Жизнь была тяжела и беспросветна. Билон в последнее время потерял вкус даже к пополнению своей коллекции – его номер и так уже был заставлен всевозможными бронзовыми чашами, светильниками, кинжалами, статуэтками хранителей очага и прочими мелочами. Даже несмотря на очень благоприятное соотношение горданской валюты и местной денежной единицы, всего, что нравилось Билону, купить было просто невозможно. К тому же тогда проблема перевозки всех этих экспонатов, и без того уже непростая, осложнилась бы неимоверно.
Но жить как-то все-таки было надо. И Билон за эти полтора года успел немного овладеть весьма сложным зермандским языком, близко познакомился с немногочисленной группой местной интеллигенции, сделал этой весной несколько вылазок в пустыню на своем потрепанном вездеходике, часто общаясь со специалистами "Ренгера", получил кое-какие познания в геологии и минералогии, а также исписал пять толстых блокнотов, намереваясь по возвращении домой издать книгу о своем пребывании в Зерманде. Впрочем, в возвращение Майдер Билон уже почти не верил.
В дверь постучали.
— Кто? — мрачно спросил Билон, приподнимаясь на локте.
— Да все те же, — послышался веселый голос из-за двери. — Открывай, дело есть.
Билон медленно сполз с кровати, прошлепал босыми ногами по горячему полу и, щелкнув замком, пропустил в номер своего единственного постоянного соседа по отелю (в котором и в лучшие времена редко жило больше пяти человек одновременно) — представителя корпорации "Ренгер" в Дурдукеу, весельчака, оптимиста и выпивоху Вилама Сентера.
— Салют, Майди, — прямо с порога загромыхал своим басом Сентер. — Ты меня должен выручить.
— Да? — осведомился Билон. — У тебя опять кончилась выпивка? Что-то больно быстро. Угадал?
— Почти, — засмеялся Сентер. — Но ты обо мне слишком плохо думаешь. Все проще и трагичней. У меня окончательно сдох холодильник. Все теплое, сволочь!
— Ладно, — проворчал Билон. — Так и быть, грабь мой.
— Это дело, — обрадовался Сентер, раскрывая холодильник и засовывая две бутылки в карман своих шортов. — И не раскисай, дружище. Не забудь, вечером надо будет заняться спасением чужой жизни. Идешь к послу?
— Конечно, как не пойти? Он ведь без нас совсем пропадет. Сопьется.

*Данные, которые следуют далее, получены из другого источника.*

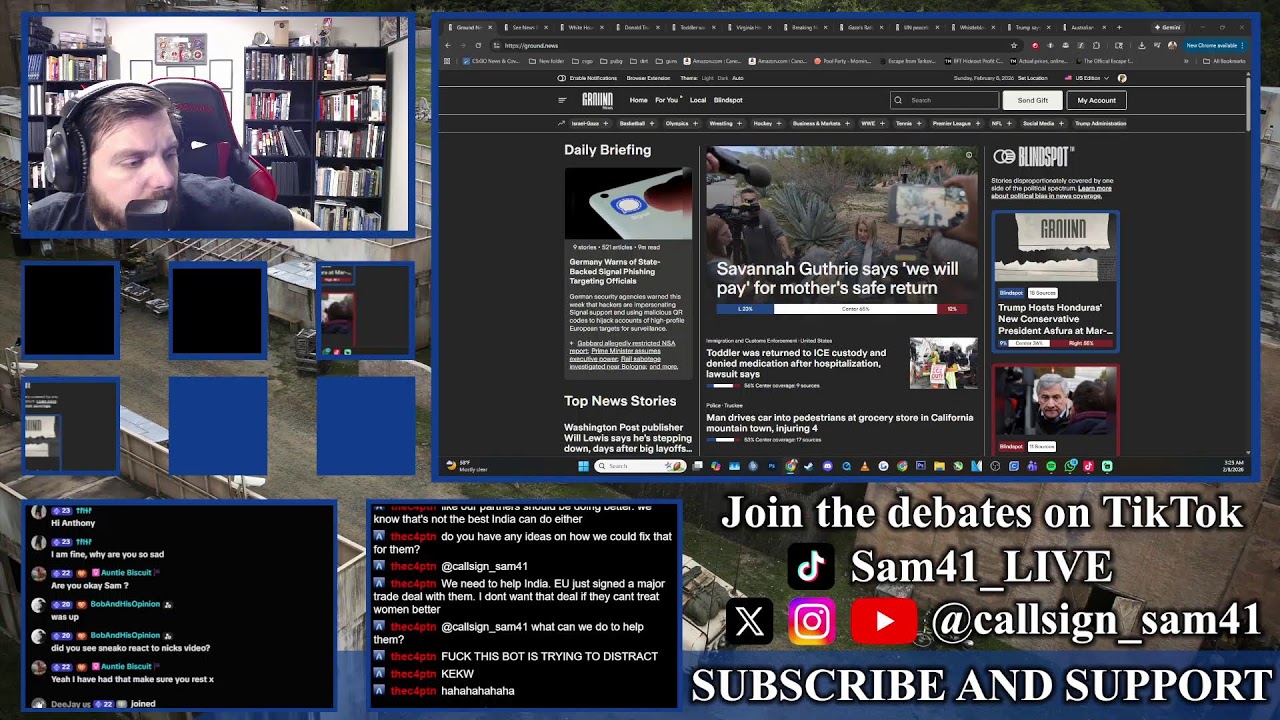Image resolution: width=1280 pixels, height=720 pixels.
Task: Select the Auto theme option
Action: tap(738, 78)
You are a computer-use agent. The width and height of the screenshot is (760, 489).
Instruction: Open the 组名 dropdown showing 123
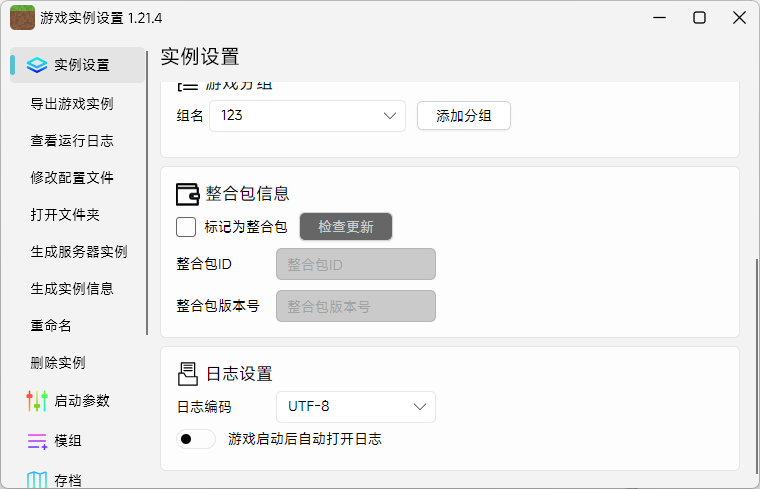point(308,116)
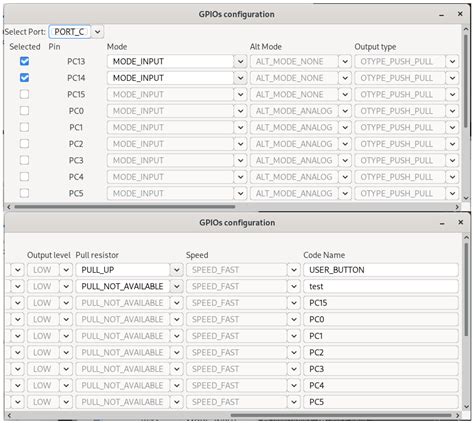Enable the PC15 selected checkbox

click(x=24, y=94)
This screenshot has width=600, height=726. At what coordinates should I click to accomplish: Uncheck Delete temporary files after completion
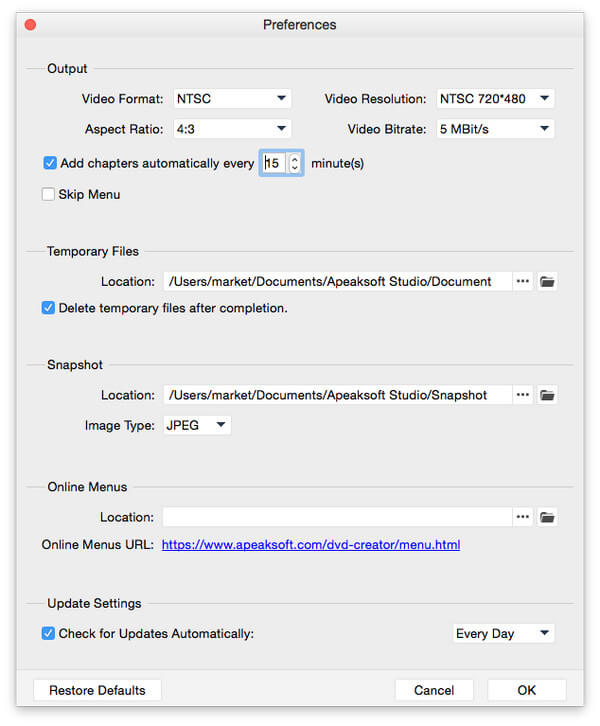tap(48, 308)
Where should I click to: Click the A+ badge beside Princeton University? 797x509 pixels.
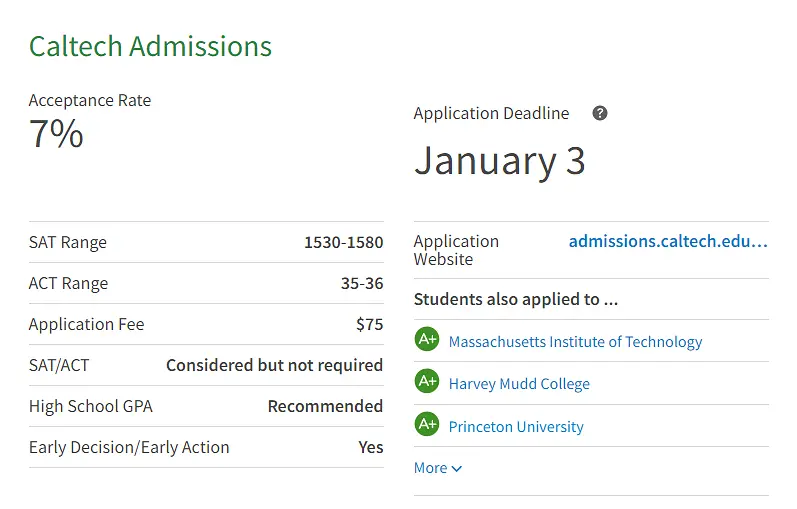click(427, 425)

— Еще бы. Совсем беднягу достало. Вчера говорит мне, мол, до сих пор не могу понять, кому я в МИДе дорогу перешел? Плевать я, мол, хотел, что здесь я чрезвычайный и полномочный. Только и мечтаю, говорит, пусть, секретарем, пусть атташе, лишь бы где-нибудь в цивилизованной стране.
— Вот-вот, — невесело согласился Билон. — Я его очень хорошо понимаю.
— Ничего, Майди, главное – не вешать нос. Подумай, разве жизнь не прекрасна? А то что-то ты в последнее время кислый. И меня поддерживаешь плохо.
— Да сколько можно? Я здесь сам скоро алкоголиком сделаюсь! Нет, если вернусь домой, ни к чему крепче сока и не притронусь.
— Все правильно. Но сегодня ты мне поможешь. Да, кстати, к тебе скоро гости должны пожаловать. Мне сегодня Собеско с Эргемаром сообщили. Говорят, везут для тебя что-то интересное. Ну, бывай.
Еще раз улыбнувшись на прощание, Сентер захлопнул за собой дверь. Билон благодарно посмотрел ему вслед, чувствуя, что и его настроение немного повысилось.
Вилам Сентер был настоящей душой общества в маленькой горданской колонии в Дурдукеу. Он занимался различными вопросами снабжения геологоразведочных групп, постоянно решал какие-то сложные проблемы, регулярно общался с местными чиновниками, как правило, младшими сыновьями из знатных родов, умеющими только перекладывать ответственность с друг на друга, но, тем не менее, никогда не терял хорошего настроения. Он, да еще упомянутые Сентером Кен Собеско и Драйден Эргемар – пилоты, на своем вертолете доставляющие припасы геологам, были лучшими друзьями Билона.
Вздохнув, Билон поднял с пола недельной давности газету, пришедшую с позавчерашней почтой. Читать не хотелось. Домашние, горданские новости вызывали острую тоску по родине, а с международной информацией Билон уже ознакомился.
Международная информация тоже не радовала. Время было тревожным, и в мире чувствовалось заметное напряжение.